-- Opening Marker --

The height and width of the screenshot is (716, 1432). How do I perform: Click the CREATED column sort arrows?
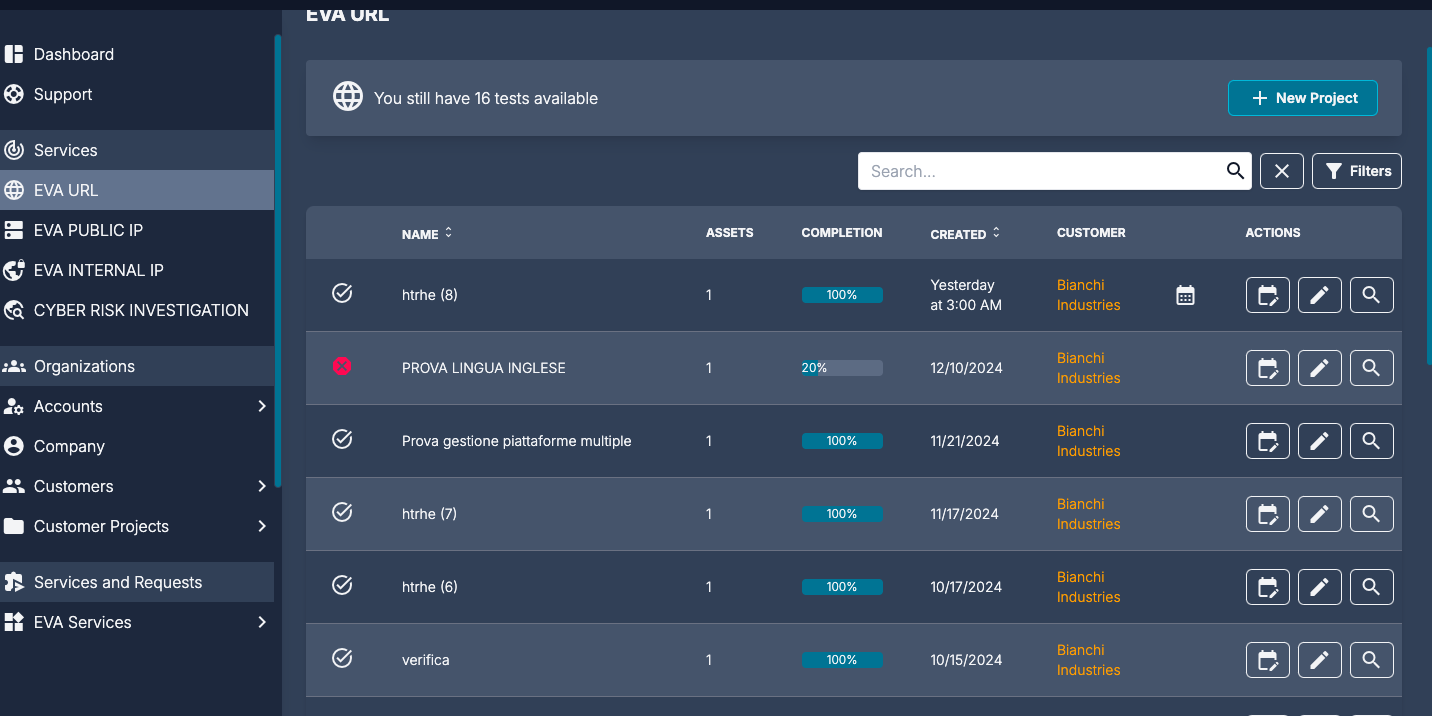tap(996, 233)
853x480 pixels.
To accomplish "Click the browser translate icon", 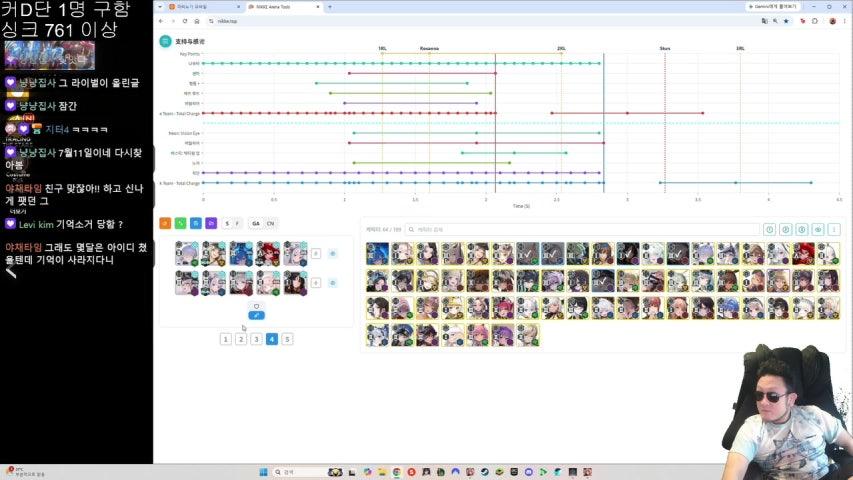I will [x=764, y=21].
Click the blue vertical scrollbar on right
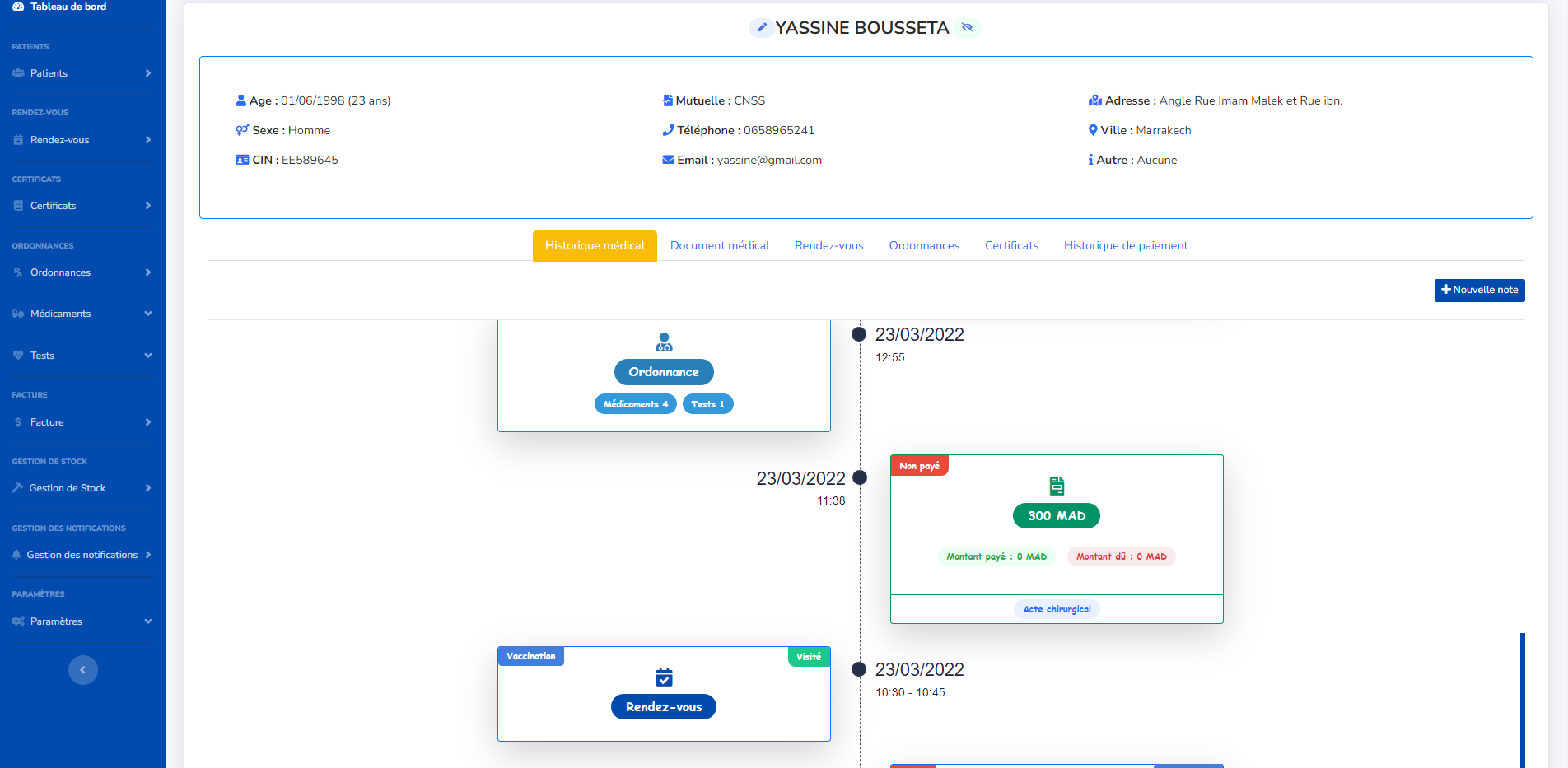This screenshot has width=1568, height=768. click(x=1522, y=700)
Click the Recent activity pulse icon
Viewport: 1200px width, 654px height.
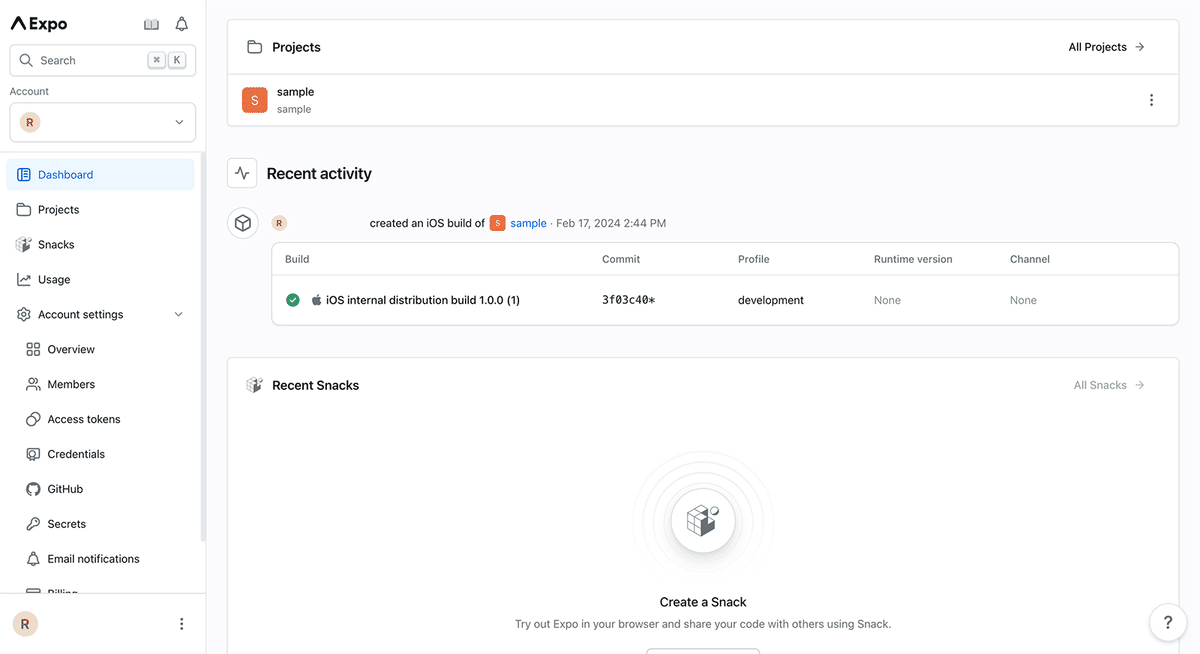[242, 173]
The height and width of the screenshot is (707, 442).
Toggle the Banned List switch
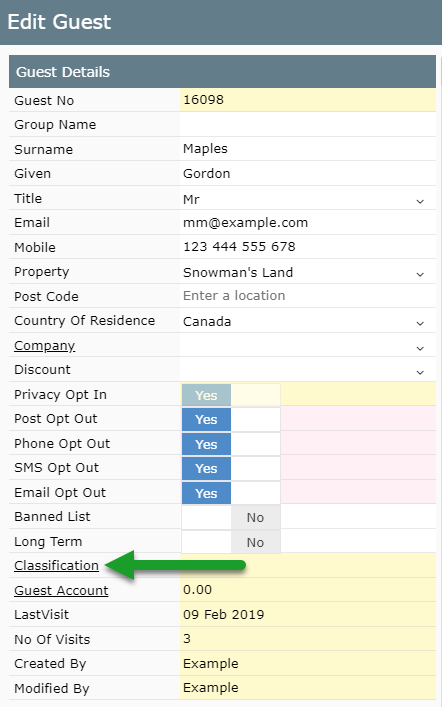point(231,517)
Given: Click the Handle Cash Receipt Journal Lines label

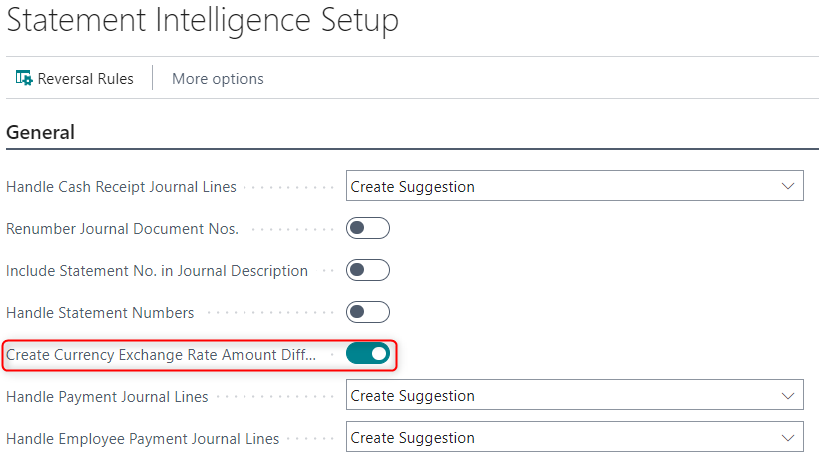Looking at the screenshot, I should coord(121,186).
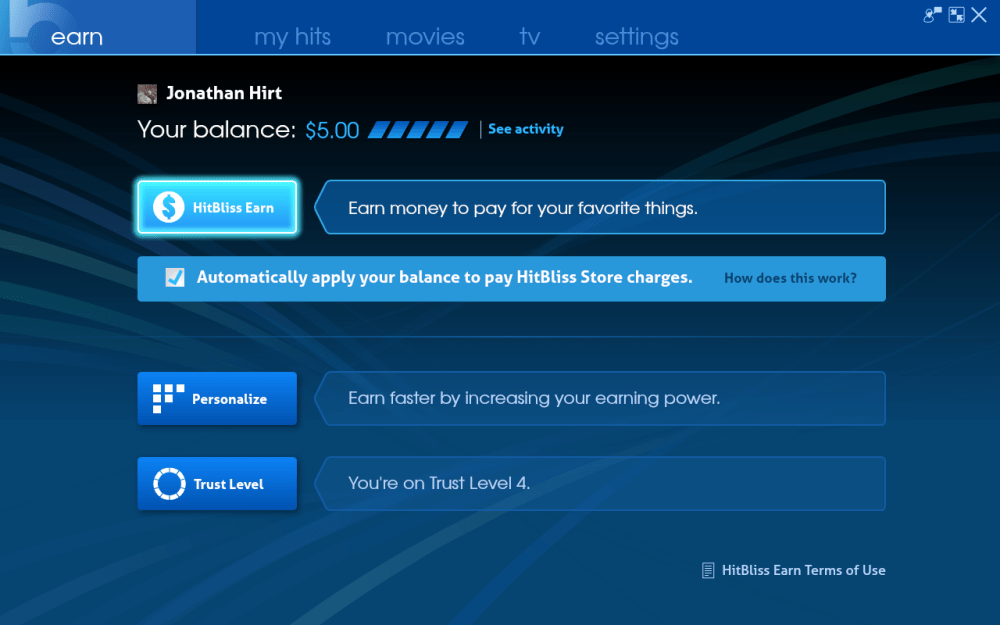Click the balance level striped meter
Image resolution: width=1000 pixels, height=625 pixels.
[418, 130]
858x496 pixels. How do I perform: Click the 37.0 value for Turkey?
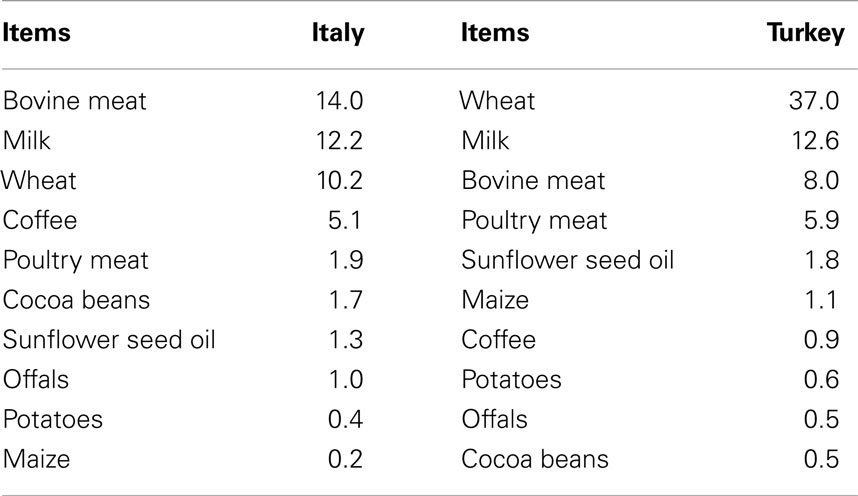(814, 101)
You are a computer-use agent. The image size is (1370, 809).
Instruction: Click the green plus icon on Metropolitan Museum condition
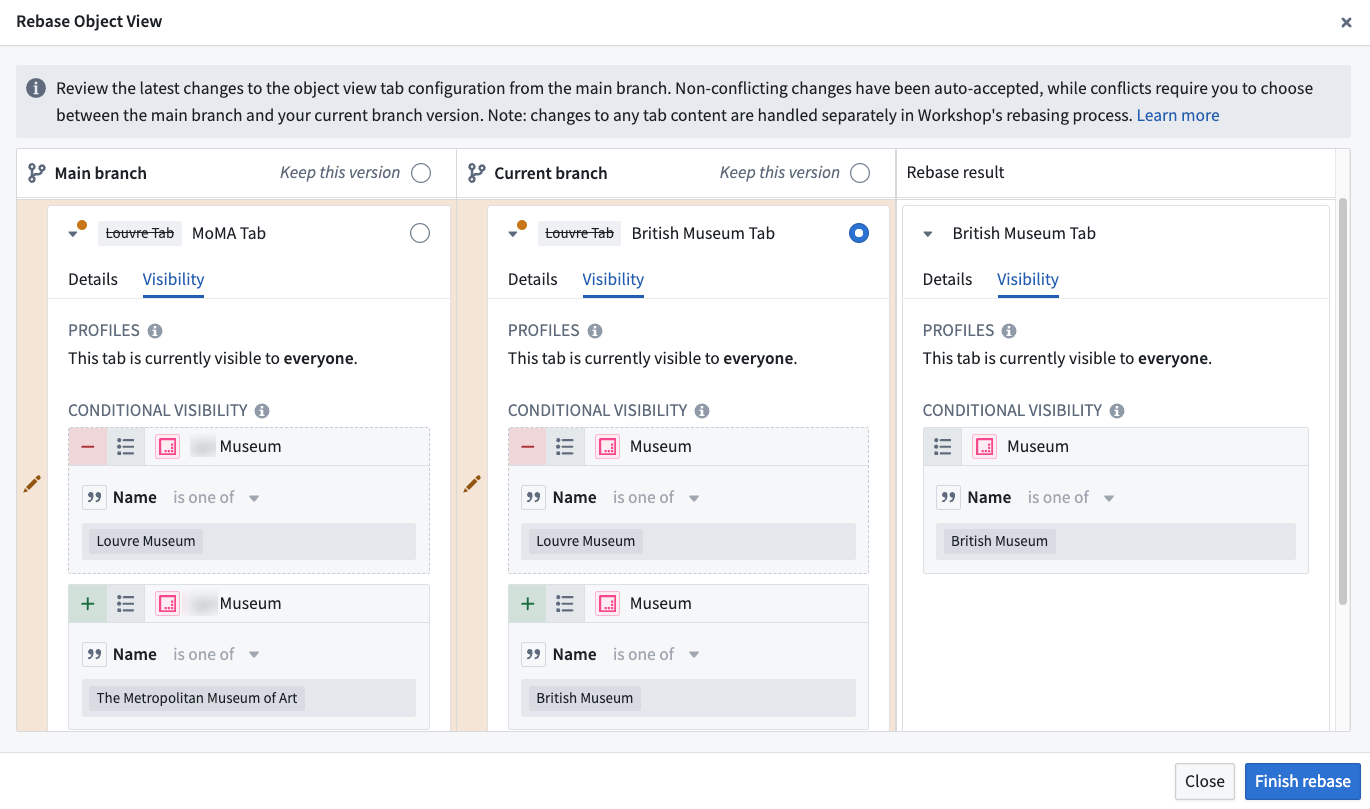tap(88, 604)
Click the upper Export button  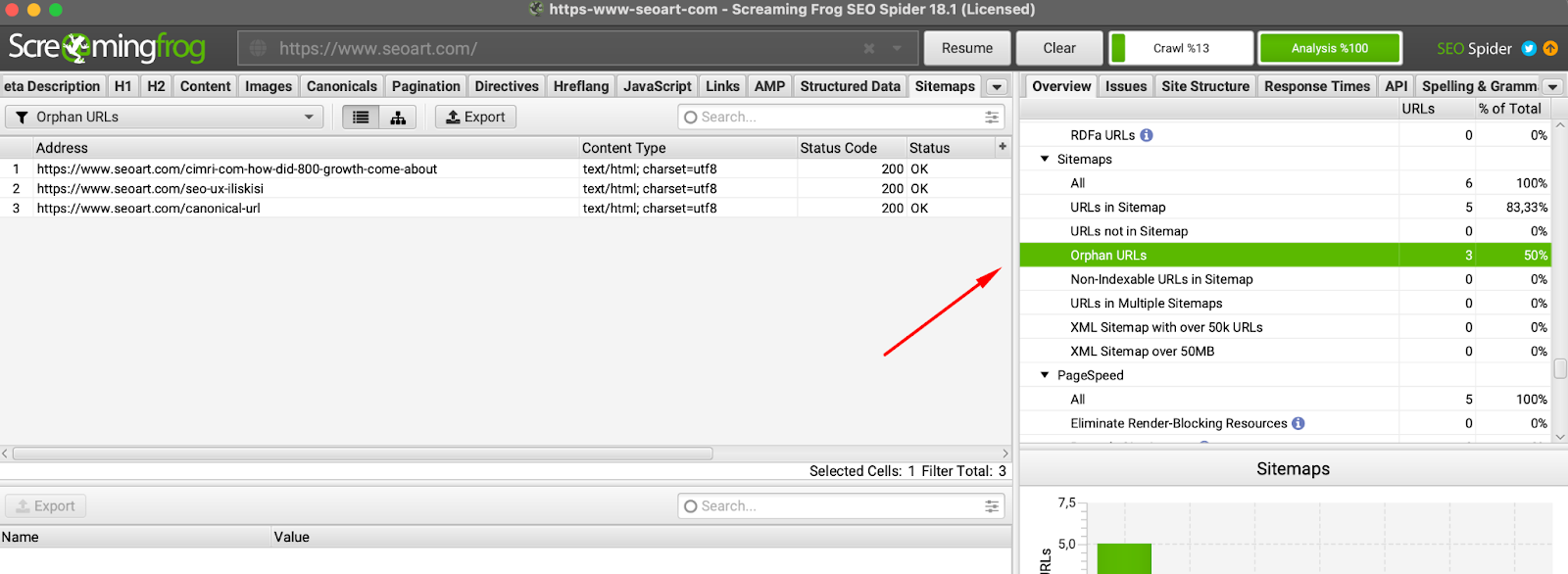click(476, 118)
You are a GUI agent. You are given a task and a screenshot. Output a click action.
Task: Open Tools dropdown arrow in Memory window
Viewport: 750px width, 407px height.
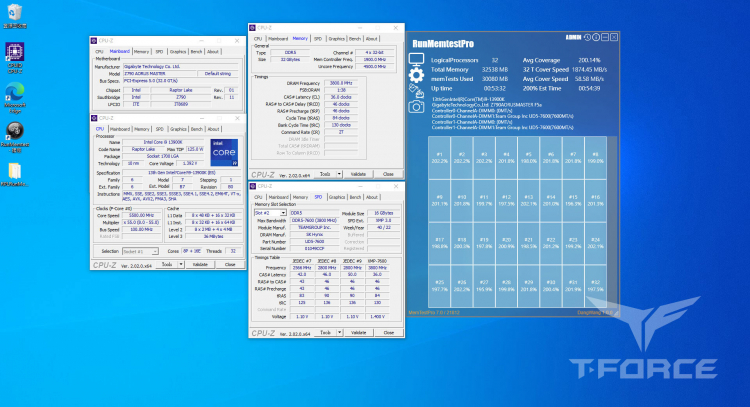338,174
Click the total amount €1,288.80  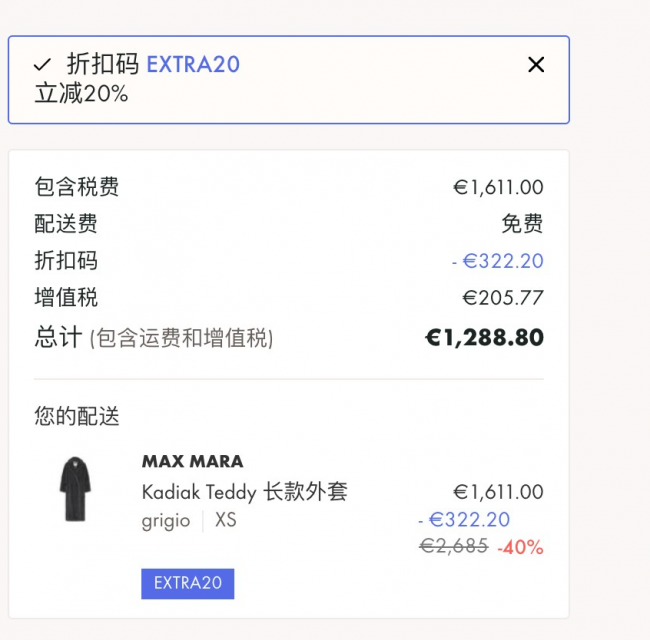coord(484,337)
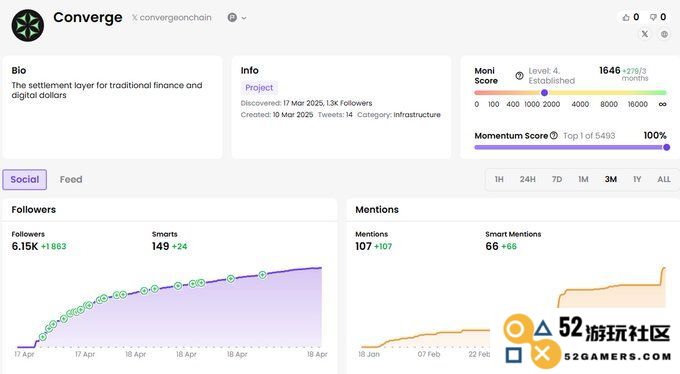This screenshot has width=680, height=374.
Task: Select the 24H time range
Action: pos(528,179)
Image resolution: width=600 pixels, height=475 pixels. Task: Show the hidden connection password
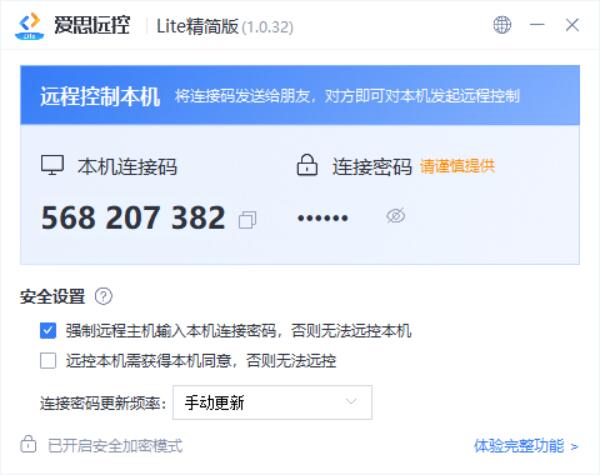[x=396, y=216]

-- Closing Marker --

The problem —
Show every line above in which the word "agent" is found.

Output of the task —
You are a computer-use agent. The image size is (1370, 809).
You are a GUI agent. You are given a task and a screenshot. Output a click action.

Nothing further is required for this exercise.